The potential for NAIP/NLRC4 inflammasomes composed of heterogeneous NAIPs is novel and provocative. Halff et al. previously proposed that a singular NAIP5-flagellin complex could result in an 11–12 NAIP/NLRC4 oligomer [10]. Although the data in Halff et al. could not rule out multiple NAIP5 monomers, they were indicative of an excess of NLRC4, which is consistent with the average 5:2 NAIP:NLCR4 ratio observed in Tenthorey et al. Both studies employed inflammasome reconstitution rather than native proteins, however, so whether their proposed compositions of the NAIP/NLRC4 inflammasome occur in vivo remains to be determined. Assuming a heptameric inflammasome hub, Tenthorey et al.’s results suggest that one NAIP5-flagellin and one NAIP2-rod would have the potential to recruit and activate 5 NLRC4 monomers to form a functional inflammasome hub (Figure 1B).
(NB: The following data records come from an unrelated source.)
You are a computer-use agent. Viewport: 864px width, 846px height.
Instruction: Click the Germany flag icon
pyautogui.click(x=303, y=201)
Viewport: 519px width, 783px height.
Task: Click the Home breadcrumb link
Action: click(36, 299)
This feature is suggestive of a signal amplification mechanism, wherein detection of distinct pathogen-associated molecules would trigger inflammasome signaling in an additive manner. This could be particularly important for rod and needle detection, as these proteins are produced in vanishingly small quantities. In contrast, 7 molecules of cytochrome c are required to unlock 7 APAF-1 monomers to oligomerize into the apoptosome (Figure 1B). Thus, the unique characteristics of the NAIP/NLRC4 oligomer could make it one of the most sensitive and rapid inflammasomes characterized so far. It remains to be seen whether other NLRs will follow the APAF-1 paradigm, or the NAIP model.